Uzak galaksiler çok daha ayrıntılı görüntülenebilir
Uzayın derinliklerini araştıran gökbilimciler, bu biçimde merceklenen uzak galaksileri çok daha ince detaylarla görmek için
bu ışık lekelerini ve kopyalanan imajları tekrar oluşturabilirler.
Lakin kütleçekimsel merceklemenin yapabileceği tek şey bu değil. Bir merceğin gücü, etrafında döndüğü kütle ile direkt bağlı olan kütleçekimsel alanının eğriliğine bağlı.
Böylelikle kütleçekim lensleri galaksileri ve galaksi kümelerinin yükünün bulunmasını sağlayabilir; bu da daha sonra karanlık unsurun bulunmasına ve haritalanmasına yardımcı olabilir.
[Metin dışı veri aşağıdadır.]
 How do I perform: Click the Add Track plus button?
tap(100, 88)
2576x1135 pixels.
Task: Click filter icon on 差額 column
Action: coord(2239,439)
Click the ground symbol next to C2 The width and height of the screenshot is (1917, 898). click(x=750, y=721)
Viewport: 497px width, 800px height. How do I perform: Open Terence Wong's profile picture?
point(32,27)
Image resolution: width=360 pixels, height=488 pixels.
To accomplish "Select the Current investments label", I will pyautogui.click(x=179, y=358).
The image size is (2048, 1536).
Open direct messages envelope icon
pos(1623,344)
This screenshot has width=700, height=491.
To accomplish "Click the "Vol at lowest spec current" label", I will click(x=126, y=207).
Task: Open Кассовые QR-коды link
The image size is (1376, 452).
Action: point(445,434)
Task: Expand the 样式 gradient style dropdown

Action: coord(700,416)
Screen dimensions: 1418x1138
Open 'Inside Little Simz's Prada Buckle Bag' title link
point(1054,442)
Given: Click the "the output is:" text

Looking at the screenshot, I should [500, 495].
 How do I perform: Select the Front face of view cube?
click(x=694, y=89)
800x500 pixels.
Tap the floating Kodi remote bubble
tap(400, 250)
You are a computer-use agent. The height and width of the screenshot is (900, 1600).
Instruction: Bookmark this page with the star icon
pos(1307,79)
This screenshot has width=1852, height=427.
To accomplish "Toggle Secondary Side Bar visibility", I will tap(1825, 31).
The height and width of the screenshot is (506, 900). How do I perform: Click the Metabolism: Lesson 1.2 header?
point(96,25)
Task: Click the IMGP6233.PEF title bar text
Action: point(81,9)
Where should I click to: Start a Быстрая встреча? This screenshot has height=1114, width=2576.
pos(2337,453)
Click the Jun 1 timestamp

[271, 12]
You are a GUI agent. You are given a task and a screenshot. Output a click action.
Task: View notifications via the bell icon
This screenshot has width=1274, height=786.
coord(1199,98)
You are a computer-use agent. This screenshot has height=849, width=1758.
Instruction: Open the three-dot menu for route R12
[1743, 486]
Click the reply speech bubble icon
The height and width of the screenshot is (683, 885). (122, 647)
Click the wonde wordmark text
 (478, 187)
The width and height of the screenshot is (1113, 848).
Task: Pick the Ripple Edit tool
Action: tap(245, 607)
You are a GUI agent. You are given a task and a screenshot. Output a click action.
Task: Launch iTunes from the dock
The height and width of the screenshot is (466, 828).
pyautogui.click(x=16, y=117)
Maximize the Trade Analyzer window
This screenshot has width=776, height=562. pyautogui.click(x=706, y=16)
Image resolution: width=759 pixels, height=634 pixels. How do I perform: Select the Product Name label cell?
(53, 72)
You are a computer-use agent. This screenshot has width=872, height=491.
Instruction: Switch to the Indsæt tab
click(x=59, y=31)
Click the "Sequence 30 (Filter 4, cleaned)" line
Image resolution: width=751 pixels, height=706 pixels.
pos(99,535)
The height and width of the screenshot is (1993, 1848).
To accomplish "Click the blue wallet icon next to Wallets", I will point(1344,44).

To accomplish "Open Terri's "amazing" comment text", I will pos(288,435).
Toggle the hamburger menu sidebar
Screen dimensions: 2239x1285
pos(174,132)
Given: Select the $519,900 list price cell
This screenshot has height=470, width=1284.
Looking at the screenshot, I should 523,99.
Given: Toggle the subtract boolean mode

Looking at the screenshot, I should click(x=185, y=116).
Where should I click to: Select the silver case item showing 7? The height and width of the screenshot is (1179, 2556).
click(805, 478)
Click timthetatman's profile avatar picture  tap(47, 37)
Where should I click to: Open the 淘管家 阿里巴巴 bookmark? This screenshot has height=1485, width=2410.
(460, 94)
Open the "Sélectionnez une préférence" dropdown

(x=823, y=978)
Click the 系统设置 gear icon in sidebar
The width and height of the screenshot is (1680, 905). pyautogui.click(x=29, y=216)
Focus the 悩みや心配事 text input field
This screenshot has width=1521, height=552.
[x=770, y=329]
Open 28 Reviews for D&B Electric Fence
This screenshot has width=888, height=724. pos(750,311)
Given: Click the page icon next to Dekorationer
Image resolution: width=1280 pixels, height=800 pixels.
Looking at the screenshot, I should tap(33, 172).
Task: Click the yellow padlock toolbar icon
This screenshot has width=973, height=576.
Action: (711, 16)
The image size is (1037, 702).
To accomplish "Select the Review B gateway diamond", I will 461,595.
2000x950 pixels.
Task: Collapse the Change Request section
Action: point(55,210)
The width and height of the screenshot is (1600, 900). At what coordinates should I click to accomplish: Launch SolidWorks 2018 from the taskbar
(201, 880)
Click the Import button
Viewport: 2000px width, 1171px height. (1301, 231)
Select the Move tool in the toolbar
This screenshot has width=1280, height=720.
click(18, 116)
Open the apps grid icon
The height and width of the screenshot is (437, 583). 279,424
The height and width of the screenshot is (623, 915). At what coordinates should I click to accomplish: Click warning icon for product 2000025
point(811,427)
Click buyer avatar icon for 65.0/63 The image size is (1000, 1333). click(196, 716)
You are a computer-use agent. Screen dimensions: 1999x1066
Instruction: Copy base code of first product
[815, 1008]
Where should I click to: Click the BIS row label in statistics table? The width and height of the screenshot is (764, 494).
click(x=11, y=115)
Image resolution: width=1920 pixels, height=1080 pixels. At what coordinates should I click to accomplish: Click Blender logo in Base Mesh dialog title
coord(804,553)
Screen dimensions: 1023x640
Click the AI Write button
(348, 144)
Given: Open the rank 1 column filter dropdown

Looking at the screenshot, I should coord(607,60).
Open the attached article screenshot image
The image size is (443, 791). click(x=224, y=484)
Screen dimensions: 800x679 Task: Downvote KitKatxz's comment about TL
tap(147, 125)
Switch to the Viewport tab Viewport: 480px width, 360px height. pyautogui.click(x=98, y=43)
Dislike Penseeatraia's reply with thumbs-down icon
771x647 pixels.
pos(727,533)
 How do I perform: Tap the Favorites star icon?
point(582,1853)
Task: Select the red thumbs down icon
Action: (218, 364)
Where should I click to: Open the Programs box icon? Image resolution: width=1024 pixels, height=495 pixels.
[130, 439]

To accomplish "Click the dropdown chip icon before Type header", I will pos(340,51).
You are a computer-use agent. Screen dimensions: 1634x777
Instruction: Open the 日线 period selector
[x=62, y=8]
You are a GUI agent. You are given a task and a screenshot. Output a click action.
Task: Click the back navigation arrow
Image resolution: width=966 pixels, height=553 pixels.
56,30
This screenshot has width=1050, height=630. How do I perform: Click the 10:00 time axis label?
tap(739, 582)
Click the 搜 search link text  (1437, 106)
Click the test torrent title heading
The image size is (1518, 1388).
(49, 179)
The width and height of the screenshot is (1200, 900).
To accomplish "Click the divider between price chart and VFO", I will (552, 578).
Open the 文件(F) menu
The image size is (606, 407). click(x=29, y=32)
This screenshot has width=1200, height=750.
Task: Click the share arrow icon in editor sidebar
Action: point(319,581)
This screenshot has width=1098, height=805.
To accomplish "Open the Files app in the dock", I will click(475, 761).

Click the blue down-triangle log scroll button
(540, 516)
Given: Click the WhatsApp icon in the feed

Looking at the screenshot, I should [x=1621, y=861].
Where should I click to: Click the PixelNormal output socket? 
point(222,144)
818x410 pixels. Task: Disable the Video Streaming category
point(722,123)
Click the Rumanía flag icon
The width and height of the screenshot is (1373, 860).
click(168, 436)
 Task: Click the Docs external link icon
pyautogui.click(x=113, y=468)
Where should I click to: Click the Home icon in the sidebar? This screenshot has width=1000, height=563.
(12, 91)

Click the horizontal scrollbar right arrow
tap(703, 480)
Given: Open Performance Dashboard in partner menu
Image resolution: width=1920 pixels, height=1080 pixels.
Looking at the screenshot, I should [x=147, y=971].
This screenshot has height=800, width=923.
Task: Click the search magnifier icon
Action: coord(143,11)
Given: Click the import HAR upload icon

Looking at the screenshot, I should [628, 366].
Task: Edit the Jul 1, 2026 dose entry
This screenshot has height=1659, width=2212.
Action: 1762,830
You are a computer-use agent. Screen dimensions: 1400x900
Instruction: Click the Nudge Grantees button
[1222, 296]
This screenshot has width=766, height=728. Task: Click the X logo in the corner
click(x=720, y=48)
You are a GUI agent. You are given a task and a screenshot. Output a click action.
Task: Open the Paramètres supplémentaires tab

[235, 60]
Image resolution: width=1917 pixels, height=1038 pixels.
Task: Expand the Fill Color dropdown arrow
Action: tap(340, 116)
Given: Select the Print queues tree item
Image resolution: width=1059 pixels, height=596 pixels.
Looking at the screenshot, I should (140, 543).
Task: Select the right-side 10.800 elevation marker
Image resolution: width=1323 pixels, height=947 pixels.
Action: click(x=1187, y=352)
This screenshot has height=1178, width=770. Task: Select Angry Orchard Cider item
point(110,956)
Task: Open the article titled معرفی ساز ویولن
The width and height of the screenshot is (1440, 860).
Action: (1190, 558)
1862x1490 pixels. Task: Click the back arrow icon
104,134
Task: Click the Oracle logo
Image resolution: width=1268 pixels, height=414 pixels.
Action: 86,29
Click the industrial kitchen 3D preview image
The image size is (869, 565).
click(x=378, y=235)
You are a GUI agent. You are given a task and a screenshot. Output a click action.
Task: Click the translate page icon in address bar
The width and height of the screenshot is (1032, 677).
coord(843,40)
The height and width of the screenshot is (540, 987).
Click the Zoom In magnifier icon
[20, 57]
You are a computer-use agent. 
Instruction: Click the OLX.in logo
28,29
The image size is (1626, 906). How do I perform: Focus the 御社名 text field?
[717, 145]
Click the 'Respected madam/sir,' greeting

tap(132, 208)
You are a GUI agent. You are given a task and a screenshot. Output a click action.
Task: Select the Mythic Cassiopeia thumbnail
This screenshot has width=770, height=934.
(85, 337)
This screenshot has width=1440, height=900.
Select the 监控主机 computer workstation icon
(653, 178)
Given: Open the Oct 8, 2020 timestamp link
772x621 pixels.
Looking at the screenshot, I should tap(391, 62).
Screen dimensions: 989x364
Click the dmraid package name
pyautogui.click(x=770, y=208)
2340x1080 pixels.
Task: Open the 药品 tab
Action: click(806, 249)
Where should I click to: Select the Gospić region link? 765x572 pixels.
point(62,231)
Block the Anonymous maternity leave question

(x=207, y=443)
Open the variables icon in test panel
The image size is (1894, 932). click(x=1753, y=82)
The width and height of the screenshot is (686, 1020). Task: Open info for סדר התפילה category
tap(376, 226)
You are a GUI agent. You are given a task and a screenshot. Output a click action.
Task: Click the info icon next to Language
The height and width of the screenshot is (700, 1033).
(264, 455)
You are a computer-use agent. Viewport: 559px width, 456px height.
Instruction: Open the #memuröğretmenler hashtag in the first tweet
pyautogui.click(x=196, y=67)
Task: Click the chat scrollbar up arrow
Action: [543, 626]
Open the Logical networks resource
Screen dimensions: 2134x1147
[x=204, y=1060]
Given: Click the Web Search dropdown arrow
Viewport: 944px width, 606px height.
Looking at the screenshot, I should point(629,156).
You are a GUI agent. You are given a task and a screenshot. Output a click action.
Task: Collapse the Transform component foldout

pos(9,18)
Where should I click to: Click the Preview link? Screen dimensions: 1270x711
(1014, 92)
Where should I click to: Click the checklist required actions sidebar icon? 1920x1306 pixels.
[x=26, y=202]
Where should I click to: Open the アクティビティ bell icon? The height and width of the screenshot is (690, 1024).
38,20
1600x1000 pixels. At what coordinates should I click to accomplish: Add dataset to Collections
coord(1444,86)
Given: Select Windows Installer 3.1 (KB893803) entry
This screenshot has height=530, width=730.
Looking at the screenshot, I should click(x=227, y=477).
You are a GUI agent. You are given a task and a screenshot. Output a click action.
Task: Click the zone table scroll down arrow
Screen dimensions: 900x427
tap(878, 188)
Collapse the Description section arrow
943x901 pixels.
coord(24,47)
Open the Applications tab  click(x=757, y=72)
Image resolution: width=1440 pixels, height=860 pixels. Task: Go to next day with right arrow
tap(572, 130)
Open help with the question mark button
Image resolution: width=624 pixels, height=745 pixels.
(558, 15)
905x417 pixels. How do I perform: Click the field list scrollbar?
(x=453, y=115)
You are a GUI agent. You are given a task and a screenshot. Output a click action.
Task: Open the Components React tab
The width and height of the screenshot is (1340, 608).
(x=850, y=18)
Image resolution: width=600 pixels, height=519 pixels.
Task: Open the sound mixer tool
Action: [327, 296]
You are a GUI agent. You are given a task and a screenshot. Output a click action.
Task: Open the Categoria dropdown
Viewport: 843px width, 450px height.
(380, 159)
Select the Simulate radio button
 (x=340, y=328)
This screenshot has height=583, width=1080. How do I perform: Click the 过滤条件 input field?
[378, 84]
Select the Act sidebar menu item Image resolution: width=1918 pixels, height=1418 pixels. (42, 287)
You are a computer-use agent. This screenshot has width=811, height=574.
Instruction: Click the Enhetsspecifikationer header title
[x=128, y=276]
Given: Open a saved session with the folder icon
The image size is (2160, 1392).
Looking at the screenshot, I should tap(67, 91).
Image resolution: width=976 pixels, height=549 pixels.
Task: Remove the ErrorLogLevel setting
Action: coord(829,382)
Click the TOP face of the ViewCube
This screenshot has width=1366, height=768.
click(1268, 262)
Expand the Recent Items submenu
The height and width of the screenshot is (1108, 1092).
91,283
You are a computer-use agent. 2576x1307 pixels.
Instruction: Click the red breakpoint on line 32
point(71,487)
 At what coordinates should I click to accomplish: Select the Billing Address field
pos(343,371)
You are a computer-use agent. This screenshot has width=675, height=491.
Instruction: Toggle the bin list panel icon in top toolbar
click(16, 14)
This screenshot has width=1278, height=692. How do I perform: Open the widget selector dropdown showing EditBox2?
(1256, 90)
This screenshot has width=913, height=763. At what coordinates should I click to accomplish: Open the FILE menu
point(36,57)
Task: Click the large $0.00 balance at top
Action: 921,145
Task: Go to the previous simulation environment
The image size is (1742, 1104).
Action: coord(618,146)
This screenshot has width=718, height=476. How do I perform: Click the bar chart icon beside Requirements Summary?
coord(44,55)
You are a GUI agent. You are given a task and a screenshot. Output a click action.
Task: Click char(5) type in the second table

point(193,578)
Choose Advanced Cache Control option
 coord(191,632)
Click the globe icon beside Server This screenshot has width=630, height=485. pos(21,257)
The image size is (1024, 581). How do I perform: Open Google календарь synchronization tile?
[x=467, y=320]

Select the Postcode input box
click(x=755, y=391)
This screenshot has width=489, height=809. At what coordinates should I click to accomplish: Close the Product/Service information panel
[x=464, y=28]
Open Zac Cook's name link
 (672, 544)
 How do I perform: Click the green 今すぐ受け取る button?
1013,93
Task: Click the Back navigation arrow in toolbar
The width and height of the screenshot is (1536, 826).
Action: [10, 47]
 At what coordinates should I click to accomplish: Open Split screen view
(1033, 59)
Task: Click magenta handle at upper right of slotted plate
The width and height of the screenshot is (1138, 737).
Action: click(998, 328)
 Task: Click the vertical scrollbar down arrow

Kütleçekimsel mercekleme, Samanyolu'nun içinde, yıldız kütleli kara delikler üzere diğer bir yolla
göremeyeceğimiz kadar karanlık olan objeleri bulmamıza
yardımcı olabilir.
Gökbilimciler, konut sahibi bir yıldızdan bağımsız formda galakside dolaşan, soğuk ve yalnız haydut ötegezegenleri, dünya ile uzak yıldızlar ortasından geçerken oluşan
büyütme sayesinde tespit etmeyi başardılar.
Hatta kütleçekimsel merceklemeyi diğer galaksilerdeki ötegezegenleri tespit etmek için bile kullandılar.